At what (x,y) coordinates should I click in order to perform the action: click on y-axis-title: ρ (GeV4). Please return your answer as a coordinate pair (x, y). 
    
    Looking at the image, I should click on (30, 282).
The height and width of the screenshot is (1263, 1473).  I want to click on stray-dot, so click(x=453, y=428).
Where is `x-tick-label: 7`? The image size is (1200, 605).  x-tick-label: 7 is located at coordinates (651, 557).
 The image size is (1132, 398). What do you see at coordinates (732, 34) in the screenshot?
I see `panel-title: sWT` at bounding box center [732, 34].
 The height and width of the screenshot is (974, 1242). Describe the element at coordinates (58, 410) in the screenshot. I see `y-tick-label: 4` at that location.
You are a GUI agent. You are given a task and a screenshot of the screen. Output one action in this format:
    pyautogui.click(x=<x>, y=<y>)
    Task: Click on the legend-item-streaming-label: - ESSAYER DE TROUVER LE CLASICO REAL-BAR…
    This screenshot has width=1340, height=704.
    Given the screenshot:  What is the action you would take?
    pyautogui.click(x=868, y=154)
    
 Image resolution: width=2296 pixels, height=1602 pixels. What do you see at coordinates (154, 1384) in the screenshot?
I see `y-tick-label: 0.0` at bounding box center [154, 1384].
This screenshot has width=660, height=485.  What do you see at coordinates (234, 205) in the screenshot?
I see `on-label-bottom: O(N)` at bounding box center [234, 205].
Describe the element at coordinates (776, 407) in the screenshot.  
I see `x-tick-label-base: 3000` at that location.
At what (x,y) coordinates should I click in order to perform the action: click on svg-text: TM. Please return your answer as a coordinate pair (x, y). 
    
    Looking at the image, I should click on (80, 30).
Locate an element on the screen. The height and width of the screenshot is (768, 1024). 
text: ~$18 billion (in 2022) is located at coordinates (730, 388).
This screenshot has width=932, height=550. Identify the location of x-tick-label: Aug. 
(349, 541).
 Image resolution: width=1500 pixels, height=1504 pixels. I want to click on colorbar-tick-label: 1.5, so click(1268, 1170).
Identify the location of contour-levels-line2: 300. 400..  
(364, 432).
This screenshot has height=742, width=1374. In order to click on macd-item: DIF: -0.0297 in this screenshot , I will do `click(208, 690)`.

## Task goal
Print the records word for word, from their start through the line containing "The height and width of the screenshot is (1263, 1473).".

## Exercise answer
At what (x,y) coordinates should I click in order to perform the action: click on y-axis-title: ρ (GeV4). Please return your answer as a coordinate pair (x, y). 
    
    Looking at the image, I should click on (30, 282).
The height and width of the screenshot is (1263, 1473).  I want to click on stray-dot, so click(x=453, y=428).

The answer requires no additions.